In 1954 Joseph Murray performed the first organ transplant. Since that time organ transplantation has evolved as a highly successful treatment and often the only cure for end stage organ failure that yearly attributes to over 730,000 deaths in the US alone. Critical for this success was the development of hypothermic preservation during which the organ is stored in a special preservation solution on melting ice. The low temperature slows down deterioration of the organ outside the body and increases its survival from minutes to valuable hours. These hours provide some time for the organ to be transported across short distances and a recipient to be identified and prepared, although this timeframe is nowhere near optimal for complicated transplantation logistics.
As a result of short preservation durations, transplantation is a race against the clock which results in high organ discard, emergency surgery, sub optimal donor-recipient matching, and prevents global organ sharing. In addition, only the highest quality organs can withstand the injury during preservation which limits the supply of donor organs. These preservation restrictions are no longer acceptable during the current donor organ shortage crisis as only 25,000 of the 730,000 patients receive a lifesaving organ each year.
By reducing the storage temperature below freezing, the biological clock of the organ can be further slowed down and the preservation duration extended from hours to days. Not surprisingly, subzero preservation of organs has been an elusive goal for decades, primarily complicated by the fact that ice formation is extremely injurious to organs. Interestingly, water can be kept completely liquid below the freezing point with supercooling. Our group previously adapted supercooling to completely avoid freezing injury during subzero organ preservation. By supercooling rat livers to minus 6°C – as compared to the clinical standard of plus 4°C – our group was able to triple the preservation duration. An unprecedented result at the time. (Nature Medicine. DOI: https://doi.org/10.1038/nm.3588)
Despites this success in rat livers, the likelihood of ice formation during supercooling increases with volume which made experts in the field – including us – question if this technique would ever be applicable to human livers which are 200 times larger in size. In addition, for successful supercooling preservation, livers must be homogeneously preconditioned with agents that protect it from the cold which is much harder to achieve in large sized organs.

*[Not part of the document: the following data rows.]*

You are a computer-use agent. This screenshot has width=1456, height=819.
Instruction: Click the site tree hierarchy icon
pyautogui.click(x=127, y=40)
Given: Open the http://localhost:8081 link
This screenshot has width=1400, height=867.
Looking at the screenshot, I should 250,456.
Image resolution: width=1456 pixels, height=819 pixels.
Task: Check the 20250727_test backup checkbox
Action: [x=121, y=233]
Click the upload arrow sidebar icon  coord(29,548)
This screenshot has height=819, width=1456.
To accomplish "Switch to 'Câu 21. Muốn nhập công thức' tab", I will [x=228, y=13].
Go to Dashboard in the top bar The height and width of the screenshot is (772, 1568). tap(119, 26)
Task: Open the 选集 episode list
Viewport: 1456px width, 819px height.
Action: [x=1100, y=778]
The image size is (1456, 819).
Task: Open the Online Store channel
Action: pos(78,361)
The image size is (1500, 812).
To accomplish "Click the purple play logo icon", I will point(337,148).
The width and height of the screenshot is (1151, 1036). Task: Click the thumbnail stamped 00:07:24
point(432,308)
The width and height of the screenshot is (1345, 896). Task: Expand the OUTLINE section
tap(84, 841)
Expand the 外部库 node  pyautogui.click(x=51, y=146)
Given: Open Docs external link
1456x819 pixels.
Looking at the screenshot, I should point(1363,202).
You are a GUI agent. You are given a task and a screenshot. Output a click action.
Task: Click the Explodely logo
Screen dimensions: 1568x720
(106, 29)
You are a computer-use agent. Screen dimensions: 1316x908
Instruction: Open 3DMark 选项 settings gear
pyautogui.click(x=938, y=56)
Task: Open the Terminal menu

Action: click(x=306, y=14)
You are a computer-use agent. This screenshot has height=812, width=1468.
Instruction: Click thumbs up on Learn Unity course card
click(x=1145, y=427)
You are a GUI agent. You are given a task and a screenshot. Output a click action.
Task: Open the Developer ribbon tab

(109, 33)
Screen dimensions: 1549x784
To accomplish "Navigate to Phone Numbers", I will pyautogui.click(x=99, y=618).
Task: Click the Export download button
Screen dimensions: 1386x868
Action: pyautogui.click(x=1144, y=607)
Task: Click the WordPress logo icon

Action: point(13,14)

We took up the translational challenge, scaled up our supercooling protocol and gave it a try. As we were afraid of, the first supercooled human livers completely froze which destroyed their viability. Therefore, we focused on methods to stabilize the supercooled state of large volumes to prevent ice formation during storage. In a series of experiments, we combined bioengineering and cryopreservation approaches to develop a preservative cocktail that counters ice formation during supercooled storage and showed this solution was not toxic to liver cells in culture.
To homogeneously precondition human livers with the cocktail, we adapted machine perfusion technology. Machine perfusion is a technique that provides an artificial blood supply for the organ while it is outside the body. Replacing the artificial blood with our preservative cocktail enabled homogenously precondition of the large organs. At the same time, our group discovered the importance of eliminating air-water interfaces to stabilize the supercooled state (Nature Communications. DOI: https://doi.org/10.1038/s41467-018-05636-0). Together this technical tour de force resulted in successful supercooling of the human liver at minus 4°C without any ice formation.
While hypothermic preservation is typically urged to be kept under 9 hours, we preserved human livers for 27 hours with our new supercooling protocol. We showed that the livers retained their viability despite this substantial increased preservation duration (Nature Biotechnology. DOI: https://doi.org/10.1038/s41587-019-0223-y). To our knowledge, we showed for the first time the feasibility of subzero human organ preservation. We believe that the use of human livers makes this study clinically relevant and promotes the translation of sub-zero organ preservation to the clinic.